◆ **EXERCISE INSTRUCTIONS**
Restate word for word the lines in the listing below, starting at the line containing "You are a GUI" and ending at the line containing "Task: Click the 顧客番号 label text", both included; leave out the rest.
START INFORMATION GIVEN
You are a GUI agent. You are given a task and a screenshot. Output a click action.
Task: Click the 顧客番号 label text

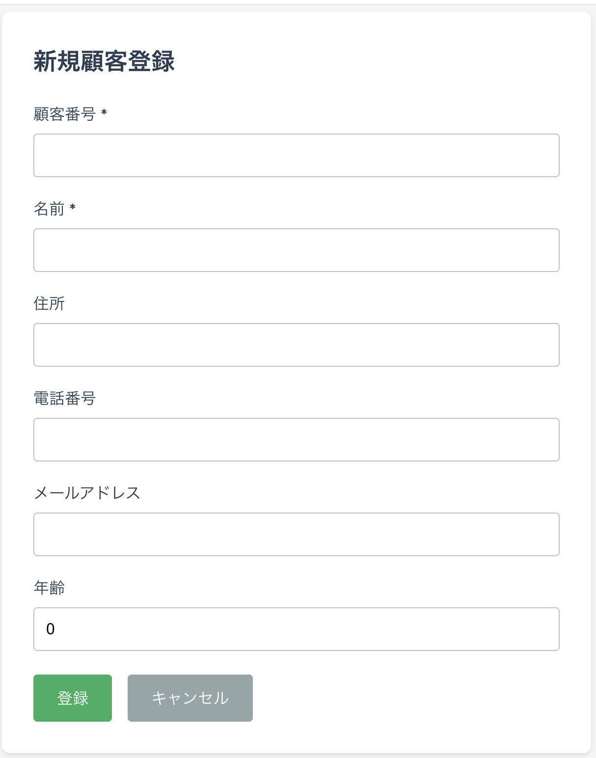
END INFORMATION GIVEN
START INFORMATION GIVEN
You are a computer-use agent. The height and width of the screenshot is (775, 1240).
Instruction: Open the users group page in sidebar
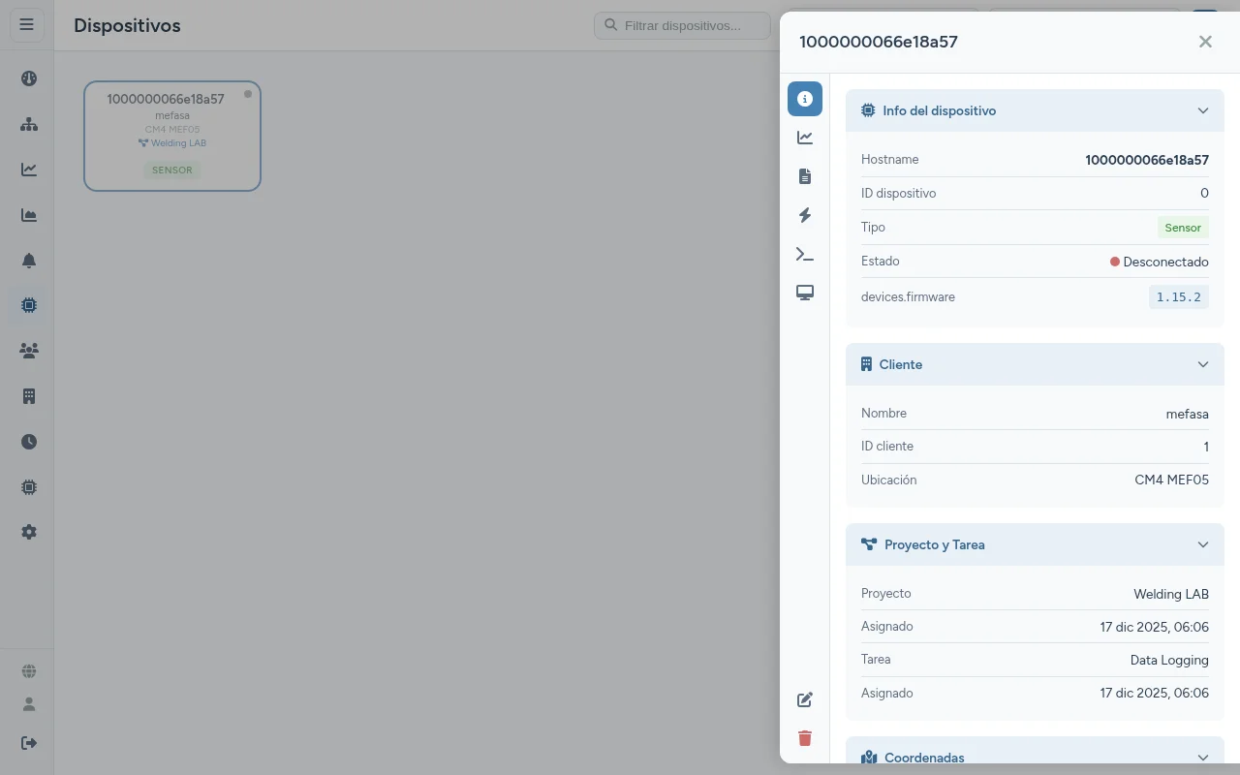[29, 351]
END INFORMATION GIVEN
◆ **SOLUTION TO THIS EXERCISE**
You are a GUI agent. You are given a task and a screenshot. Output a click action.
Task: Click the 顧客番号 label text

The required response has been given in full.